• [The input]
== Segment start ==
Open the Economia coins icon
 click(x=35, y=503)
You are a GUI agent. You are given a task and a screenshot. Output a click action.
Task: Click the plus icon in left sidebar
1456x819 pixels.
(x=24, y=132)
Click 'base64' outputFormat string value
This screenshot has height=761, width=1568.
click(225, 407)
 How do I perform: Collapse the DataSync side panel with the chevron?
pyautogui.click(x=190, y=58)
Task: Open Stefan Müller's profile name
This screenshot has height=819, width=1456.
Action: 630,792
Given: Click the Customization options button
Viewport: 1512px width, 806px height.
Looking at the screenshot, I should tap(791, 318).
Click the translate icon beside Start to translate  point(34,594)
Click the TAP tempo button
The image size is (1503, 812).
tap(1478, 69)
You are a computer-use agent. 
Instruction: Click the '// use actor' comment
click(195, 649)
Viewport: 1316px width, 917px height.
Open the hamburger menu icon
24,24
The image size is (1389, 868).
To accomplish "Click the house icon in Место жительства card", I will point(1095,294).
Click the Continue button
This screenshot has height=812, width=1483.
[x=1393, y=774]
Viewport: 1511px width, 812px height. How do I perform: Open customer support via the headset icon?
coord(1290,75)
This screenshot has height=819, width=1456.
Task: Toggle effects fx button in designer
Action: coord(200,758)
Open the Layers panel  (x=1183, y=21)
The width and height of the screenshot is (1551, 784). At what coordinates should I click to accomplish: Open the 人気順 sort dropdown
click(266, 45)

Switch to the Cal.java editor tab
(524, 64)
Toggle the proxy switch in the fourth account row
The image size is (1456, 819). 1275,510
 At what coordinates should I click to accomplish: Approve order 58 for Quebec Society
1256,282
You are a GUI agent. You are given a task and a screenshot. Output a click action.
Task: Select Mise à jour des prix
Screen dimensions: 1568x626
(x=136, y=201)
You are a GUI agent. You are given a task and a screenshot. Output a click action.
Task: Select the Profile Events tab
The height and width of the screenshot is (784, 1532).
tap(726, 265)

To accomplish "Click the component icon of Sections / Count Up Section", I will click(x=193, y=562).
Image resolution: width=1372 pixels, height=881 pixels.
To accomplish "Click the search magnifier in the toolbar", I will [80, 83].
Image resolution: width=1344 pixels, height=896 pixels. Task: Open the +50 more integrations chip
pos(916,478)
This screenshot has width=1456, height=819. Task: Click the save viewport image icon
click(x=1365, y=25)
== Segment end ==
• [What you will do] Please give back exactly the lines of this listing beginning at the line with "Click 'base64' outputFormat string value" and ending with the line with "Given: Click the Customization options button", both included, and nothing else.

• [Result below]
Click 'base64' outputFormat string value
This screenshot has height=761, width=1568.
click(225, 407)
 How do I perform: Collapse the DataSync side panel with the chevron?
pyautogui.click(x=190, y=58)
Task: Open Stefan Müller's profile name
This screenshot has height=819, width=1456.
Action: 630,792
Given: Click the Customization options button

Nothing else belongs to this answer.